# Venancio "Anciong" Bacon and Balintawak 1950s



## Joe Eccleston (Mar 9, 2004)

the picture below is the 1950s photo of the original balintawak self-defense club. in the first row, seated, second from the left is delfin lopez, then seated by him is anciong bacon. and in the second row, standing, from the right is vincente atillo (father of ising atillo), and standing next to him is timor maranga. 

who is the guy seated in the center? also, does any body know the names of all those seated in the front? i would imagine that they are the original top dogs of the club. 

if anciong bacon was the founder of the club, why isn't he sitting in the center? (i saw this picture a week ago, and for some reason, this question kept nagging at me.)

hope, anyone out there knows... (i believe the bottom of the photo states: "Officers and Masters? of Balintawak Self-Defense Club")


----------



## bart (Mar 9, 2004)

Understanding of course that our "snapshot" attitude of photography is quite different than attitude of the people towards photos in the 1950's, I've been in plenty of pictures with Grandmasters where they aren't in the center.
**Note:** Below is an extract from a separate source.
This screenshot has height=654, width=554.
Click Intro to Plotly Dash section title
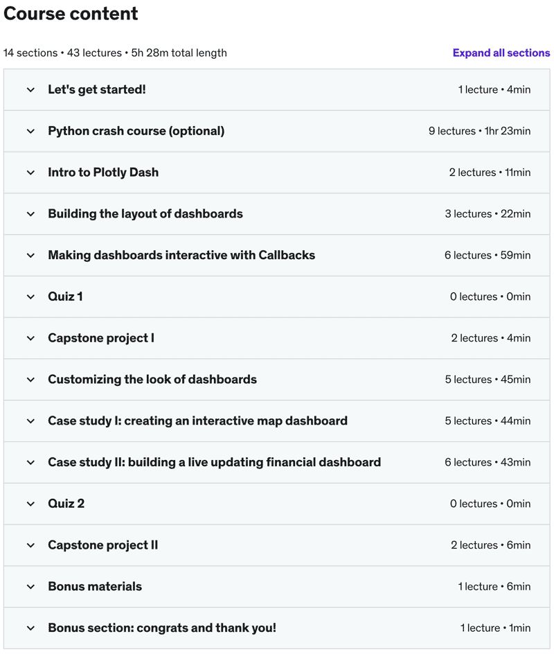[103, 173]
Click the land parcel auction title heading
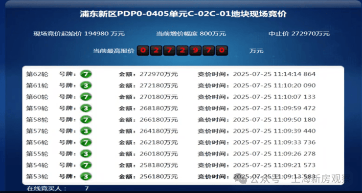362x193 pixels. coord(183,14)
They are usually in the front, but not always in the center. I think that you can't read too much into this photo. Other that they all agreed that they were Balintawak at that time and have coexisted within the same room, I don't know if there is much else to draw from. 

In 2000 in Cebu I was in a picture taken at a meeting hall after a dinner where there were lots of Doce Pares people there. In the picture I don't think any of the GMs are front and center, and also there were numerous other dignitaries like the mayor and a senator and a baranggay captain and some of their visiting relatives. The order and composition of people was generally "eskrima related".  That could be happening here in the picture above. GM Bacon might simply have the most "comfortable" chair and that's why he's sitting there. There could be any number of reasons. 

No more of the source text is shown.